Re: Handling single table in multiple dlt pipeines

VZLA · ‎12-16-2024

Yes, your understanding is partially correct. Let me clarify:

Only one pipeline can own and manage a target table, including operations like schema evolution, maintenance, and refreshes, etc
When other pipelines are mentioned as "producing upstream data" it means they can generate or prepare data that can be consumed by the owning pipeline. These other pipelines do not directly append to the target table but instead write to intermediate or staging locations.

Now, addressing your specific question: Yes, this upstream data can be appended back to the same target table, but the append operation must happen through the owning pipeline. Other pipelines act as feeders.

Example:

Pipeline A (Owning the Table): Handles schema evolution, maintenance, and appends data from both its source and the staging table.

import dlt

@dlt.table(
    name="target_table",
    comment="This table is owned by Pipeline A."
)
def target_table():
    # Read data from its own source
    main_source = dlt.read_stream("source_stream")

    # Append staging data from Pipeline B
    staging_data = dlt.read("staging_table")

    return main_source.unionByName(staging_data, allowMissingColumns=True)
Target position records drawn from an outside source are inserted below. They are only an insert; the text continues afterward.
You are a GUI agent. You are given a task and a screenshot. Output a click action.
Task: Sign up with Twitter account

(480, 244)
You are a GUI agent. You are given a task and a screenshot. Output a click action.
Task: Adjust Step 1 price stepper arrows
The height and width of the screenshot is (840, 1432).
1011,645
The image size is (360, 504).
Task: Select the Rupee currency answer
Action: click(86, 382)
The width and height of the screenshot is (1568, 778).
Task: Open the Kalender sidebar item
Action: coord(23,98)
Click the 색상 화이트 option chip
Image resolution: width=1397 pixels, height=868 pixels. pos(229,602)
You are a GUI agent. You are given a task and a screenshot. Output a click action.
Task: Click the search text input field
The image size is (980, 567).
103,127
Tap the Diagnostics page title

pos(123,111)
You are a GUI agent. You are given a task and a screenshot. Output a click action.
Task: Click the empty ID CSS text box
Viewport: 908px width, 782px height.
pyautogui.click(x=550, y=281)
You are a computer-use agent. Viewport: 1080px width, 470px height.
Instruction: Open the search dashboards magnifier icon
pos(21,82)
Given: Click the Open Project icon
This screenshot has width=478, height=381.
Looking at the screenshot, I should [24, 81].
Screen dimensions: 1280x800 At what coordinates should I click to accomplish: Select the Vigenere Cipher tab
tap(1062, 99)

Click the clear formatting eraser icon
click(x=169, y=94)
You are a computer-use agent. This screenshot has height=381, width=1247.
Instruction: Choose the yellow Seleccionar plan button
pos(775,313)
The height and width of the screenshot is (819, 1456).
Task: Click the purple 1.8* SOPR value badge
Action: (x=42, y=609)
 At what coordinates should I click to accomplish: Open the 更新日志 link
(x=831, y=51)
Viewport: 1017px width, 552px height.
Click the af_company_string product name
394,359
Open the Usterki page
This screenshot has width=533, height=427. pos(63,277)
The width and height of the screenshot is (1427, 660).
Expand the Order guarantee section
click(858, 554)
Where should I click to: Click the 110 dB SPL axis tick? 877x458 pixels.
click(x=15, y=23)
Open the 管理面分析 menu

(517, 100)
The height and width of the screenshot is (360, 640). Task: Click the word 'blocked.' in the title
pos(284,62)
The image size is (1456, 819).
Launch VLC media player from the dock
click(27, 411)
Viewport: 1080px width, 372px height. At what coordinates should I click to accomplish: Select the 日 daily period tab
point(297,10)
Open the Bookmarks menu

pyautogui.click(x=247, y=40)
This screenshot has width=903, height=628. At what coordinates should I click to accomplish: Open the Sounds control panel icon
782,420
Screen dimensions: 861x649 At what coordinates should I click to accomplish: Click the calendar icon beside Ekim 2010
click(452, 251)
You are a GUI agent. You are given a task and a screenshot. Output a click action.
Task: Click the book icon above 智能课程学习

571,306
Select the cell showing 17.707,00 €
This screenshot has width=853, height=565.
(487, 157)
Pipeline B (Generating Upstream Data): Writes data to a staging table that Pipeline A reads.

import dlt

@dlt.table(
    name="staging_table",
    comment="Intermediate data for Pipeline A."
)
def staging_table():
    source_data = spark.readStream.format("delta").load("path_to_source")
    return source_data

Workflow Summary

Pipeline A owns and maintains the target_table. It consolidates data from its primary source and the staging_table_from_pipeline_b.
Pipeline B processes its data and writes to staging_table_from_pipeline_b. It does not directly interact with target_table to avoid ownership conflicts.